[llvm] 05443ad - [X86] isHorizontalBinOp - always create HADD/SUB if it will be merged with another existing HADD/SUB
Simon Pilgrim via llvm-commits
llvm-commits at lists.llvm.org
Tue May 28 02:55:19 PDT 2024
Author: Simon Pilgrim
Date: 2024-05-28T10:55:05+01:00
New Revision: 05443aded7b2fa43af01bc0cfab024277855ca30
URL: https://github.com/llvm/llvm-project/commit/05443aded7b2fa43af01bc0cfab024277855ca30
DIFF: https://github.com/llvm/llvm-project/commit/05443aded7b2fa43af01bc0cfab024277855ca30.diff
LOG: [X86] isHorizontalBinOp - always create HADD/SUB if it will be merged with another existing HADD/SUB
Fixes some more cases from #34072 where undemanded vector elements prevent HADD/SUB being matched on slow targets
Added:
Modified:
llvm/lib/Target/X86/X86ISelLowering.cpp
llvm/test/CodeGen/X86/haddsub-undef.ll
Removed:
################################################################################
diff --git a/llvm/lib/Target/X86/X86ISelLowering.cpp b/llvm/lib/Target/X86/X86ISelLowering.cpp
index 7df8ffb7d0396..2d8343ffa1a0b 100644
--- a/llvm/lib/Target/X86/X86ISelLowering.cpp
+++ b/llvm/lib/Target/X86/X86ISelLowering.cpp
@@ -51571,7 +51571,8 @@ static SDValue combineVEXTRACT_STORE(SDNode *N, SelectionDAG &DAG,
static bool isHorizontalBinOp(unsigned HOpcode, SDValue &LHS, SDValue &RHS,
SelectionDAG &DAG, const X86Subtarget &Subtarget,
bool IsCommutative,
- SmallVectorImpl<int> &PostShuffleMask) {
+ SmallVectorImpl<int> &PostShuffleMask,
+ bool ForceHorizOp) {
// If either operand is undef, bail out. The binop should be simplified.
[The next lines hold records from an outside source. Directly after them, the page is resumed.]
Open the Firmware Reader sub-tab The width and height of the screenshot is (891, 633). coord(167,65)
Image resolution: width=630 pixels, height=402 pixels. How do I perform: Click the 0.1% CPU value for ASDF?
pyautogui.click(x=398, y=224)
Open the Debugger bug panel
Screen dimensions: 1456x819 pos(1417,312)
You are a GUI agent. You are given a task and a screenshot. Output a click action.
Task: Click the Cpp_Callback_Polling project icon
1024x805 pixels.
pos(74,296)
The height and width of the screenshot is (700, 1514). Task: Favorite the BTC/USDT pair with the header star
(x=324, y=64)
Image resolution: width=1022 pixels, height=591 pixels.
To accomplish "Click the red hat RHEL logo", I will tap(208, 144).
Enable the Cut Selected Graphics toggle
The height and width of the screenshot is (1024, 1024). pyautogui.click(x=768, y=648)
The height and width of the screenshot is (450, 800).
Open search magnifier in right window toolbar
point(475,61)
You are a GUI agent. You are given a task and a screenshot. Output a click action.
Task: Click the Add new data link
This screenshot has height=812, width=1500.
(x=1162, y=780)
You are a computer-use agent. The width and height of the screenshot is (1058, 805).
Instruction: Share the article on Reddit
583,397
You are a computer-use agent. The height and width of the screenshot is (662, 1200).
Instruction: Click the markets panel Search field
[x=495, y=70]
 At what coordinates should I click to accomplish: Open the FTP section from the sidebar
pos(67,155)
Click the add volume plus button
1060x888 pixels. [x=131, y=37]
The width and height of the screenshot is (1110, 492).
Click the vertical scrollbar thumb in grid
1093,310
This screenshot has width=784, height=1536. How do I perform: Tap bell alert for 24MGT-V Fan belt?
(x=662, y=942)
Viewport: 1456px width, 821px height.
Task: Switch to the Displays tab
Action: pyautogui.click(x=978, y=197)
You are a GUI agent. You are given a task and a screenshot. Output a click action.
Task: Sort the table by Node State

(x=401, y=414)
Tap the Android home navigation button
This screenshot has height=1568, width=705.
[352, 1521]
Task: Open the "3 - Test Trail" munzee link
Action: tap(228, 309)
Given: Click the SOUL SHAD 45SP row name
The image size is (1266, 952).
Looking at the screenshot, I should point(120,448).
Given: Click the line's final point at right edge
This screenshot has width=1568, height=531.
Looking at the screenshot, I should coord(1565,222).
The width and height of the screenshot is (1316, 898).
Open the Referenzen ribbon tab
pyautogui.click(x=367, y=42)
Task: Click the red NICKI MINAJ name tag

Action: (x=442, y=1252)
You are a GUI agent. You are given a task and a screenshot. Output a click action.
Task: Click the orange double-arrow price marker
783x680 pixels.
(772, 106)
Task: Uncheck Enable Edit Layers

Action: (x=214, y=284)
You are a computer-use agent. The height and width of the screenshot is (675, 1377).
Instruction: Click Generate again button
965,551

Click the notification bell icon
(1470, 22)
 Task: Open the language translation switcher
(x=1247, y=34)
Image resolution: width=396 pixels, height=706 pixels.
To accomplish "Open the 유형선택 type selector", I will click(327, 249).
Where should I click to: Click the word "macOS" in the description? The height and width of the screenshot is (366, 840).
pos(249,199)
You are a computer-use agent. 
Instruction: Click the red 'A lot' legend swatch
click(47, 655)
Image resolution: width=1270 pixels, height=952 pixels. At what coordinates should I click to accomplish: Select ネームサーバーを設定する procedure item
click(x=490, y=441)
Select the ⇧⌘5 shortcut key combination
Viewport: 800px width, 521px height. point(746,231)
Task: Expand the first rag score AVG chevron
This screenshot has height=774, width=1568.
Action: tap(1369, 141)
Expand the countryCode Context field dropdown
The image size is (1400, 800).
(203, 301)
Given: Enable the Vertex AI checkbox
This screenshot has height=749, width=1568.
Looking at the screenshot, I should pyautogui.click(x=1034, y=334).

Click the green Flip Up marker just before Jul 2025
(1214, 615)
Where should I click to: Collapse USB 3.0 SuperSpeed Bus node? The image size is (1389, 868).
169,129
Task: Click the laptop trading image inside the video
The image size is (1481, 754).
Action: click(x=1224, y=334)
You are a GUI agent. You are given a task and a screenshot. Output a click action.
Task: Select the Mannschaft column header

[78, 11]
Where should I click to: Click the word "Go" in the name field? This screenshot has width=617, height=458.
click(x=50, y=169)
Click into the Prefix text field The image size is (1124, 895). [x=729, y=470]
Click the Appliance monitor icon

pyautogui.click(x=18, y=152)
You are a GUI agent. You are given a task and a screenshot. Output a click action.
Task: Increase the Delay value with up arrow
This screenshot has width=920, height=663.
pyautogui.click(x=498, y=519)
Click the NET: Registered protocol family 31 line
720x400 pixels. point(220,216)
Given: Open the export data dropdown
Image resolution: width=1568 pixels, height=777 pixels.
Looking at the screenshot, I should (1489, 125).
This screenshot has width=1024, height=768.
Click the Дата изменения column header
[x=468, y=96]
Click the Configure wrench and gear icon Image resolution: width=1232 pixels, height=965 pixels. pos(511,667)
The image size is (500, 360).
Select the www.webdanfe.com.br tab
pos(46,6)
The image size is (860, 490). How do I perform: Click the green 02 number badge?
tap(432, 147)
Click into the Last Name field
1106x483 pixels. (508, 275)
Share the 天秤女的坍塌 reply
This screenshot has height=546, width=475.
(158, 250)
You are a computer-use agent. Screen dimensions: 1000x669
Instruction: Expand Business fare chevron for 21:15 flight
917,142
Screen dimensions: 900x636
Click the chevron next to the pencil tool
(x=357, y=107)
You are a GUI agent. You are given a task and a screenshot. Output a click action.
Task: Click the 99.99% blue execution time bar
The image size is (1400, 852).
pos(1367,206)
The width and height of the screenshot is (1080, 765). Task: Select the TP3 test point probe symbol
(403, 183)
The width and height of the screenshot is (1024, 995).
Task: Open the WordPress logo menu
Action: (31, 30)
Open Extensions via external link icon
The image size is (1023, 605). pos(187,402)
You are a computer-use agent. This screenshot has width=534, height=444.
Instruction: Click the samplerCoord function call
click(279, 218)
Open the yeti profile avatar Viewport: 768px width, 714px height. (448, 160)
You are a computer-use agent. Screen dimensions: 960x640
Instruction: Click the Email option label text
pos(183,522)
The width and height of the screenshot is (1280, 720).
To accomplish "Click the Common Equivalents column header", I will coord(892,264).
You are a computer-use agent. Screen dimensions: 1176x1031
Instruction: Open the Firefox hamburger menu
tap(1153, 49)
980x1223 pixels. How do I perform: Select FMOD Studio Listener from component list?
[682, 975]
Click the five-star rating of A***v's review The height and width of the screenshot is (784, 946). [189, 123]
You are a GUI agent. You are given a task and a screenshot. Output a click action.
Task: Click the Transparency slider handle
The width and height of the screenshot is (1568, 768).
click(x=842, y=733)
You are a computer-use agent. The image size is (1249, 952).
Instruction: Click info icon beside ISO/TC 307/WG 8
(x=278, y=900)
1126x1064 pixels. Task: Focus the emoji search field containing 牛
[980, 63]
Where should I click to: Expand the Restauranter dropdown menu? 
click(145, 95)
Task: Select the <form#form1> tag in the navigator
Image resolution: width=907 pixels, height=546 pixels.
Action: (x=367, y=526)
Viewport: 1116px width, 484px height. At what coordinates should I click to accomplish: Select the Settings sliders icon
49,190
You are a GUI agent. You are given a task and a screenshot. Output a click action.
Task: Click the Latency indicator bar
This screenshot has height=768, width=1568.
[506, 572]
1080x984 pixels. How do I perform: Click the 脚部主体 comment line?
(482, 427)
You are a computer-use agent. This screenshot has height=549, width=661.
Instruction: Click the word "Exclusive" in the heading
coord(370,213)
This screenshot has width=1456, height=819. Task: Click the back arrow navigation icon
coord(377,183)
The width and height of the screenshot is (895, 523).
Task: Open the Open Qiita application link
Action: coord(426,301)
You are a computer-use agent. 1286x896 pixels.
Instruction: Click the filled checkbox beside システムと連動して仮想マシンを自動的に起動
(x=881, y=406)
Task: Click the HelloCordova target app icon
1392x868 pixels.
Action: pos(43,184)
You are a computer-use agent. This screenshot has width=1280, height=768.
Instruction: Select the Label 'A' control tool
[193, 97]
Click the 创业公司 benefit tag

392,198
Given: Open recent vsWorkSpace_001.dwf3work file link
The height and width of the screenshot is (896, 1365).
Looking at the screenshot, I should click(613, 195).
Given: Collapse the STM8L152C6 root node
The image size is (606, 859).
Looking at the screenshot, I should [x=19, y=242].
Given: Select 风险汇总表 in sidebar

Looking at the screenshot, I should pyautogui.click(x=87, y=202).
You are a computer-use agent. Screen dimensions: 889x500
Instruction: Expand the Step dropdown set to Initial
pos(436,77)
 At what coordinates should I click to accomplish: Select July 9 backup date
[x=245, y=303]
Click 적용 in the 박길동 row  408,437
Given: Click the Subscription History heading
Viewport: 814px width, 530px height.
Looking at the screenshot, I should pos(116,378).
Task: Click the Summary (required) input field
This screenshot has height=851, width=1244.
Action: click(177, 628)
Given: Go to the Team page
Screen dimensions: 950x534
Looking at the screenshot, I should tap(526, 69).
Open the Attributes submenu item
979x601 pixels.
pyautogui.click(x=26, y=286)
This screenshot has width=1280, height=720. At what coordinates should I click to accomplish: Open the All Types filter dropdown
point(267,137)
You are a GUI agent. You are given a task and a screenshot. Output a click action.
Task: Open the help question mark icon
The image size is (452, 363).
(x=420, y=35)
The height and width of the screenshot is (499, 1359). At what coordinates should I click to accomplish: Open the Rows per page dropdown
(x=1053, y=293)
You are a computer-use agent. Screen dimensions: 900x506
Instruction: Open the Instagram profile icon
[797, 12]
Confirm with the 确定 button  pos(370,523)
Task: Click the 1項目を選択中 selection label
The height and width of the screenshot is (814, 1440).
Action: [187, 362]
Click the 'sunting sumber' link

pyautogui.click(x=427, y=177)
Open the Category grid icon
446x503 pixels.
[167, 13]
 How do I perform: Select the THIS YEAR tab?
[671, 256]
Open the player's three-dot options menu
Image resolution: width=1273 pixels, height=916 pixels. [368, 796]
if (LHS.isUndef() || RHS.isUndef())
return false;
@@ -51734,13 +51735,12 @@ static bool isHorizontalBinOp(unsigned HOpcode, SDValue &LHS, SDValue &RHS,
// If the source nodes are already used in HorizOps then always accept this.
// Shuffle folding should merge these back together.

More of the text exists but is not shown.